Synchronous-synchronous rotary frequency converters are in the Norwegian traction power system applied for converting three-phase AC voltage at 50 Hz to single-phase AC voltage at 16 2/3 Hz. The converters consist of a three-phase synchronous motor and a single-phase synchronous generator combined on a common shaft. The three-phase motor is fed from the public grid and drives the single-phase generator. The motor-to-generator number of pole ratio is three-to-one, enabling the single-phase generator to generate the voltage at a frequency one-third of that applied to the three-phase motor.

This Master's Thesis describes three approaches for modeling single-phase synchronous generators in rotary frequency converters.

Model 1 is developed by applying one armature winding combined with rotor windings identical to the three-phase machine's rotor configuration.

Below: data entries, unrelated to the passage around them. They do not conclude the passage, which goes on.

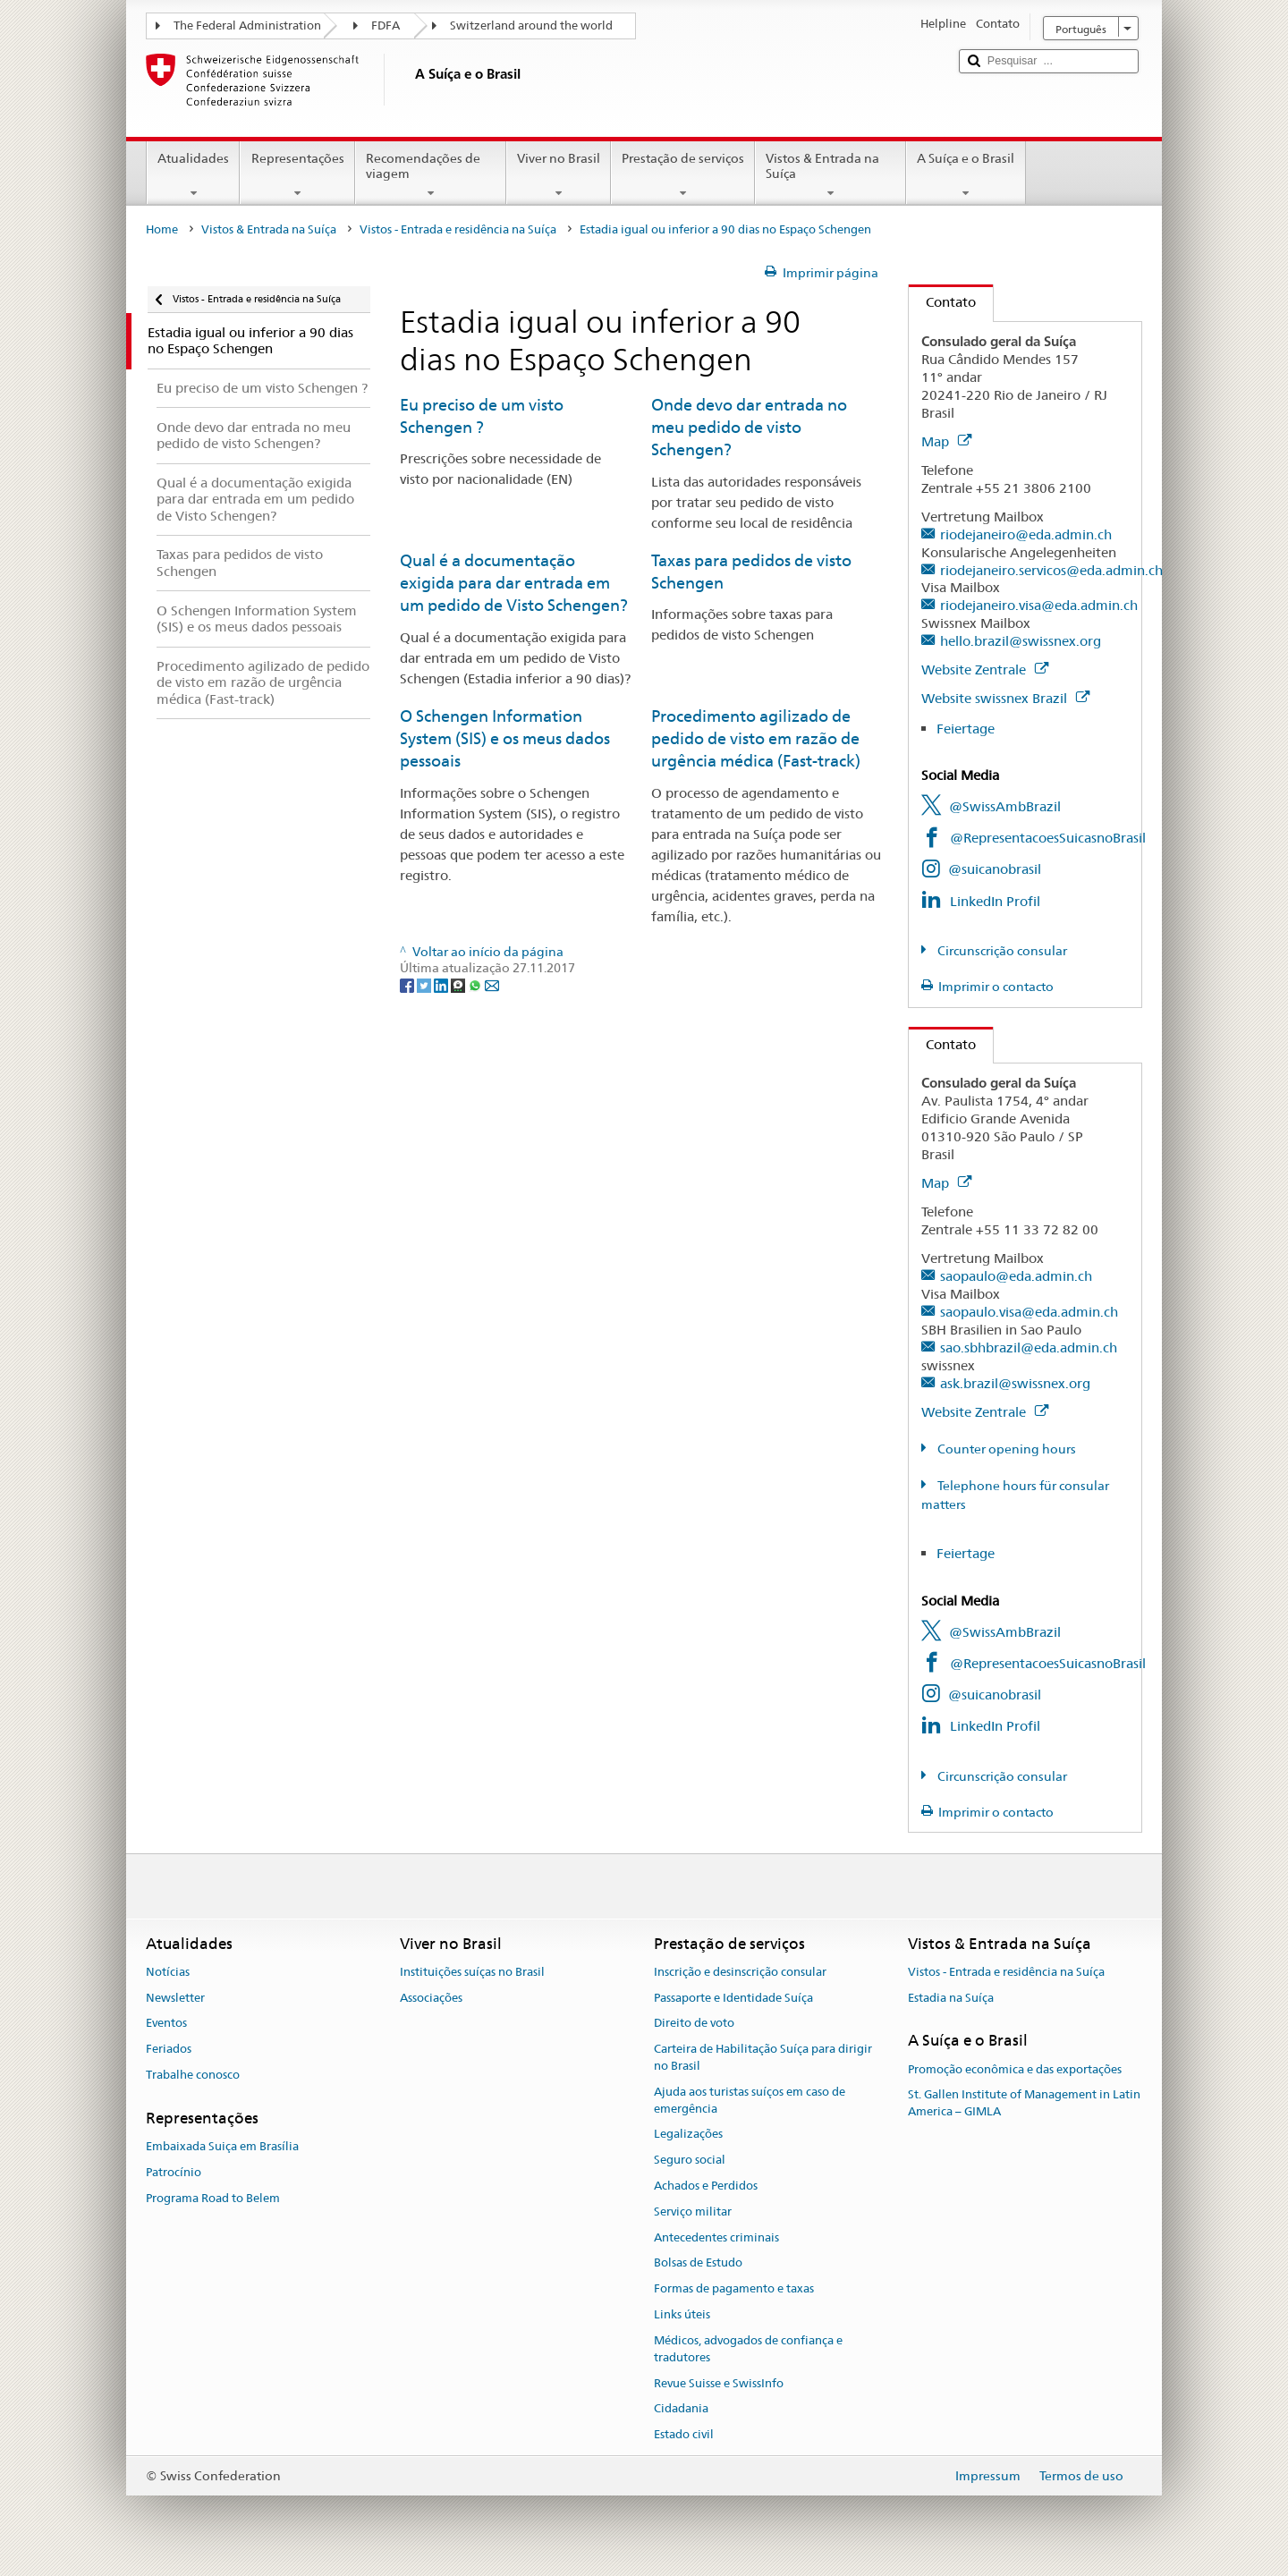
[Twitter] (425, 985)
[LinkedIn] (442, 985)
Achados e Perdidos (706, 2185)
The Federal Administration (247, 25)
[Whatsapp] (476, 985)
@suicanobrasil (994, 868)
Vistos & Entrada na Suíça (830, 175)
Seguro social (689, 2159)
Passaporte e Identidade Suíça (733, 1997)
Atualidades (193, 175)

The equations are used directly, and not transformed to a common reference frame. Test results obtained from the implemented model present a rotary converter model experiencing initial conditions that are destabilizing the converter.

Model 2 views the behavior of the armature single-phase winding's pulsating MMF distribution as the result of two fictitious three-phase machines. Each machine induces a rotating MMF distribution. Equations are developed for each machine individually. They are decoupled from each other but interacts with their common rotor circuits. Successful model implementation has not been obtained, due to the simulation not converging to final solutions.

Model 3 applies a three-phase synchronous machine with one open-circuited phase and necessary parameter adjustments for obtaining the behavior of the single-phase machine. Test results present the converter model behaving as expected during the loaded steady-state performance. The rate of decay of symmetrical fault current is faster than for sets of parameter adjustments carried out in the literature.